● **Texte présenté**
------------------------------------

La question se pose si des maintenant la Suisse décide d'abandonner à tout jamais le principe de neutralité, pourtant fixe dans la Constitution. Ces mesures sont-ils juste la façade des choses, ou la Suisse a décidé d'agir dorénavant autrement…
Ce n’est pas le premier cas d’action des banques suisses vis-à-vis de ses dépositaires. On peut citer Evgueni Adamov, commissaire à l'énergie atomique en Russie qui s'est vu attaquer en justice par les Etats-Unis pour le détournement des fonds. Suite à la demande d’extradition de la part des Etats Unis, une demande similaire a été faite par la Russie. La, également, on est loin de l’impartialité : l'Office fédéral de la justice à un moment donné décidait d'extrader Adamov vers les USA et d'accorder la priorité à la demande d'extradition présentée par les Etats-Unis sur celle émanant de la Russie.
Sans prendre parti à l’appréciation morale des sources qui alimentent les comptes bancaires, il faut remarquer que la frontière suisse est devenue perméable, elle n’est plus hermétique comme elle était depuis toujours. Désormais, on peut demander et obtenir la levée du secret de comptes, du secret bancaire sur une commission rogatoire. Il reste encore les comptes chiffres, anonymes, mais les Etats-Unis sont sur le point d’avoir le gain de cause dans leurs disparaissions aussi.
Nous avons demandé de commenter la décision du Conseil Fédéral Suisse au politique suisse, membre de l'Union démocratique du centre et Le conseiller d'Etat valaisan Oskar Freysinger.
Oskar Freysinger. L’attitude de la Suisse durant toute cette controverse qui oppose la Russie à l’OTAN au sujet de l’Ukraine me semble hautement discutable par rapport à sa vocation première qui est la neutralité. C’est un principe qui est défini par notre Constitution. J’accuse mon gouvernement très clairement de trahir notre Constitution et de ne plus être neutre. Et de faire quelque chose qui est dommageable pour les intérêts du pays.
J’ai fait une pétition. J’ai fait une lettre ouverte. Je vais intervenir au Parlement. Parce que j’estime que la Suisse, si elle veut proposer ses bonnes services, elle doit être perçue comme absolument neutre.
Pour être absolument neutre, il faut être souverain. Nous sommes un pays souverain. Nous ne sommes pas membre de l’Union Européenne, ni membre de l’OTAN. Un pays souverain prend ses décisions souverainement. Et il est aussi maitre de son système bancaire.
Or, ce qui se passe depuis quelques années, les Américains attaquent systématiquement la place financière suisse. Des qu’ils ont des gros problèmes financiers et en vue que la place financière suisse à un moment donné gérait un tiers du patrimoine privé mondial. Il leur fallait détruire ça, parce que le petit pays qui gère autant d’argent, ne plait pas aux Américains. Malheureusement, les instituts bancaires suisses, actifs sur le marché américain, ont donné le bâton pour se faire battre aux Etats-Unis. Ce qui a fortement affaibli la place financière suisse.

------------------------------------

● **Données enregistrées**

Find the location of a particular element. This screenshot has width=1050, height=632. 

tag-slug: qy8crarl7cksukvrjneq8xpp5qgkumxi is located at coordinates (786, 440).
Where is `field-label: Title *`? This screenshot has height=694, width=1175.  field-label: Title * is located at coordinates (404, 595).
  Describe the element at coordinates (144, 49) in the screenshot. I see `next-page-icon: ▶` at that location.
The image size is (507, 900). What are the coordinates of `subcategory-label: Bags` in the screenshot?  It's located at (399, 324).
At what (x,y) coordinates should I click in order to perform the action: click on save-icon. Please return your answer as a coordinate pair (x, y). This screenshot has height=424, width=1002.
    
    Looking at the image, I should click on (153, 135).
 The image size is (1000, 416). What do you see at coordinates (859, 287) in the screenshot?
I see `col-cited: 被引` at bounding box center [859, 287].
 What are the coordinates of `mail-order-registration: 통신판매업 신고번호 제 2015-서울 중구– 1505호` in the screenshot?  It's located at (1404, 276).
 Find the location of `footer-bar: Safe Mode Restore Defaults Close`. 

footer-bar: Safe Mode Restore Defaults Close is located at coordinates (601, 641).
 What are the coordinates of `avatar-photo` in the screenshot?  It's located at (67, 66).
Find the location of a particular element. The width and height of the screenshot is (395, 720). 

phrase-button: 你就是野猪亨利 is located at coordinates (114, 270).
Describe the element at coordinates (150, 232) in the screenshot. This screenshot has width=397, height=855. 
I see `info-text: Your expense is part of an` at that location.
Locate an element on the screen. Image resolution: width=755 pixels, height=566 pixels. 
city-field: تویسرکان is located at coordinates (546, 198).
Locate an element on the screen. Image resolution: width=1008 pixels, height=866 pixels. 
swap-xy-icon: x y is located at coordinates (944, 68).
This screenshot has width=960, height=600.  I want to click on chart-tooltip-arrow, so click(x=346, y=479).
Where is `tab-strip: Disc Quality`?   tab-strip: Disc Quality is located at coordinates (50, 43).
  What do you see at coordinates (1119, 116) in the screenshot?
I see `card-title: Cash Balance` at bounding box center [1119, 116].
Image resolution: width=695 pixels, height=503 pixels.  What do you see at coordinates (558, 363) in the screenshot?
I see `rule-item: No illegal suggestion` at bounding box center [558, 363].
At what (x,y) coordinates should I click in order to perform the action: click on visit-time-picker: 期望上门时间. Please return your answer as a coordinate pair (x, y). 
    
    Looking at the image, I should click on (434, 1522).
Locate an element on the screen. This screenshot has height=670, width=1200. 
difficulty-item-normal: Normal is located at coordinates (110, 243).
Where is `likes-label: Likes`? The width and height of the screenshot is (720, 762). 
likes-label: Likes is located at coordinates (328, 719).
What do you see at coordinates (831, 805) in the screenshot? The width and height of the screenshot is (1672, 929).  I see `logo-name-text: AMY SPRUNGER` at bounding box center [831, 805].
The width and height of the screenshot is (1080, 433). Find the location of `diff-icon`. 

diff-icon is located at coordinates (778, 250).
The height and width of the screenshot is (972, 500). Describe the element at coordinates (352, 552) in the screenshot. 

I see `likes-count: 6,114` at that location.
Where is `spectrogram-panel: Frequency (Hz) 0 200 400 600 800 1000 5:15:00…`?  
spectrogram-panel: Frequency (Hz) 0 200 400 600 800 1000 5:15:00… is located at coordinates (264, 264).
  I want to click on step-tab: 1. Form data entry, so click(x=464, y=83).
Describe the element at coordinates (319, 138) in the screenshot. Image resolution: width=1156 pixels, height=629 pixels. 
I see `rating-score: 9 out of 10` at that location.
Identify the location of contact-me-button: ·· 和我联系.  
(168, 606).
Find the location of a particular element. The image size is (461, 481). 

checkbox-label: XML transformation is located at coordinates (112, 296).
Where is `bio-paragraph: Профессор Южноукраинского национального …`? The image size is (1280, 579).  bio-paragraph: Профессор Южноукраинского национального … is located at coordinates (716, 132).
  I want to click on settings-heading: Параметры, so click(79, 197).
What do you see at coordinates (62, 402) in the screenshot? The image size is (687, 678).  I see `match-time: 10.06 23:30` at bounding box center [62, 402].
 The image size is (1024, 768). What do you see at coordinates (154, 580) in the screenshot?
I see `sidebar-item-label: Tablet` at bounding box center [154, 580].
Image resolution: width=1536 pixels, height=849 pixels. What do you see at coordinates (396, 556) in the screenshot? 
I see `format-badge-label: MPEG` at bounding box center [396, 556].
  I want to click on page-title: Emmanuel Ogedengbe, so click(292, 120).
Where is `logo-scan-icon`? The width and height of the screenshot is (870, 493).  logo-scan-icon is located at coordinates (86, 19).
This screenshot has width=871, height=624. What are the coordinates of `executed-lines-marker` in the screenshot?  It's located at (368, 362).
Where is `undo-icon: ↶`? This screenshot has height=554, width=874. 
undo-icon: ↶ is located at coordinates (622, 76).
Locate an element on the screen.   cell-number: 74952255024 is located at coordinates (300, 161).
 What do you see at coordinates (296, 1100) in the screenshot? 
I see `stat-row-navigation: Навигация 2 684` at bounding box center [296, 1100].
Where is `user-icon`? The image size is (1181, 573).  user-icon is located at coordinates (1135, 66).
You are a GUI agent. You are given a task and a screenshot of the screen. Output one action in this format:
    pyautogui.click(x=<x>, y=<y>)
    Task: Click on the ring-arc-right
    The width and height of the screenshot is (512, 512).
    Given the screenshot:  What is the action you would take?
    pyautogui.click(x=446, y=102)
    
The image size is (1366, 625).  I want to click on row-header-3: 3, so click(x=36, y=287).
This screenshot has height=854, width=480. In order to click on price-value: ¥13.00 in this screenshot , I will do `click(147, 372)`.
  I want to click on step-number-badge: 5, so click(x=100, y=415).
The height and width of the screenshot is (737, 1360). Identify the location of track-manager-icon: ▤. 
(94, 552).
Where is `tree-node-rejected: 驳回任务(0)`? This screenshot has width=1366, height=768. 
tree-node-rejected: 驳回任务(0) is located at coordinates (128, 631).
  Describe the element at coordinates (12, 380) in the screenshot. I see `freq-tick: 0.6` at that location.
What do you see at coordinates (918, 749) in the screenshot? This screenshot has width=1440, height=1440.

------------------------------------

● **Consignes des exercices**
1. Recopiez le passage du texte sur la neutralité suisse qui commence à "J’ai fait une pétition." et se termine à "son système bancaire.", ces derniers mots compris.
2. Dans les enregistrements, présentez sous forme de liste JSON de chaînes les lignes qui vont de celle contenant "is (720, 762)." jusqu'à celle contenant "diff-icon is located" incluse, à raison d'une chaîne par ligne et sans les lignes vides.
Le texte et les enregistrements ont des origines distinctes.

● **Réponses par exercice**
1.
J’ai fait une pétition. J’ai fait une lettre ouverte. Je vais intervenir au Parlement. Parce que j’estime que la Suisse, si elle veut proposer ses bonnes services, elle doit être perçue comme absolument neutre.
Pour être absolument neutre, il faut être souverain. Nous sommes un pays souverain. Nous ne sommes pas membre de l’Union Européenne, ni membre de l’OTAN. Un pays souverain prend ses décisions souverainement. Et il est aussi maitre de son système bancaire.

2.
[
  "Where is `likes-label: Likes`? The width and height of the screenshot is (720, 762). ",
  "likes-label: Likes is located at coordinates (328, 719).",
  "What do you see at coordinates (831, 805) in the screenshot? The width and height of the screenshot is (1672, 929).  I see `logo-name-text: AMY SPRUNGER` at bounding box center [831, 805].",
  "The width and height of the screenshot is (1080, 433). Find the location of `diff-icon`. ",
  "diff-icon is located at coordinates (778, 250)."
]